Sindi HA, Marshall LJ, Morgan MR. Comparative chemical and biochemical analysis of extracts of Hibiscus sabdariffa. Food Chem. December 2014;164:23-29.

Hibiscus (Hibiscus sabdariffa, Malvaceae) flowers are commonly used for tea and herbal supplements and contain a number of anthocyanins. The four main anthocyanins found in hibiscus flowers are delphinidin 3-O-sambubioside, delphinidin 3-O-glucoside, cyanidin 3-O-sambubioside, and cyanidin 3-O-glucoside. Hibiscus extracts have been used in traditional medicine to treat a number of illnesses and have been found to have anticancer, antimicrobial, and antioxidant properties. It is difficult to compare the results among hibiscus studies because of the variability of the source material and extraction techniques. The goal of the current study was to compare the effect of extraction solvent, temperature, and duration on the yield in total phenols and on the antioxidant capacity of dried hibiscus flowers.

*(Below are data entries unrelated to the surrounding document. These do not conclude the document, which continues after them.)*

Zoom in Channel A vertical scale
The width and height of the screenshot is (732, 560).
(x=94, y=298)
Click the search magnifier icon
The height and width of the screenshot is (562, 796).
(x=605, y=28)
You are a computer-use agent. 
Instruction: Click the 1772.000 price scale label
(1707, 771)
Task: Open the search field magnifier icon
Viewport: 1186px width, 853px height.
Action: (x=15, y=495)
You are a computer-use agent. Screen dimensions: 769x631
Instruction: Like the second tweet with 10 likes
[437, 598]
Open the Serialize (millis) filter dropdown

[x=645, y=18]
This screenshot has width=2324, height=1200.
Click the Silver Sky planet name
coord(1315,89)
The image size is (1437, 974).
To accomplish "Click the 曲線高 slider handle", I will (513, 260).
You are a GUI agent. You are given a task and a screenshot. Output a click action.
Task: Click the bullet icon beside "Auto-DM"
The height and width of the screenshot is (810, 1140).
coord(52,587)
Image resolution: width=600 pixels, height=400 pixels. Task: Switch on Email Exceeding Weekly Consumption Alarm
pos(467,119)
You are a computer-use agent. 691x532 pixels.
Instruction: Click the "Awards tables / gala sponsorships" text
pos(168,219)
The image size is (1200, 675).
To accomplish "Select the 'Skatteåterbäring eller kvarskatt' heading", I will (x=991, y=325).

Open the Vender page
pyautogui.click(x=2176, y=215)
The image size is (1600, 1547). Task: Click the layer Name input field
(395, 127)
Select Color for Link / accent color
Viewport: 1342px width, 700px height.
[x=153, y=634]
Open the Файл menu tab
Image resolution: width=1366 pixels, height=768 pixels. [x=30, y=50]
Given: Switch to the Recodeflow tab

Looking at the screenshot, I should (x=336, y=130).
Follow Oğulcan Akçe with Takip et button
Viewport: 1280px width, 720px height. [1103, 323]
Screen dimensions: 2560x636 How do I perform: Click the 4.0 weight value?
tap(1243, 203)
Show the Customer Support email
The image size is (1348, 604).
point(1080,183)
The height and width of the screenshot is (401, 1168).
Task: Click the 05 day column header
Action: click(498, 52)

The sundried hibiscus flowers used for extraction were obtained from a market in Jeddah, Saudi Arabia. The flowers were originally from Sudan. The dried flowers were ground, and 100 mg of material was extracted with 10 ml of solvent. The solvents used were water, methanol, ethyl acetate, and hexane, all with or without 1% (per volume) formic acid. The tissues were extracted at three temperatures (25°C, 50°C, and solvent boiling point) and three durations (three, five, and ten minutes). The extracts were filtered prior to analysis. Total phenolic concentration was measured with the Folin assay and expressed as gallic acid equivalents. Total anthocyanins were measured by ultraviolet/visible (UV/Vis) spectrophotometry using a pH differential method, and calculated as cyanidin 3-O-glucoside equivalents. The following three tests for antioxidant capacity were conducted: the 2,2-diphenyl-1-picrylhydrazyl (DPPH) assay, the ferric reducing antioxidant power (FRAP) assay, and the total equivalent antioxidant capacity (TEAC) assay. High-performance liquid chromatography (HPLC) with UV/Vis detection at 520 nm was used to quantify the four major anthocyanins. Data were compared with Pearson correlation coefficients and analysis of variance.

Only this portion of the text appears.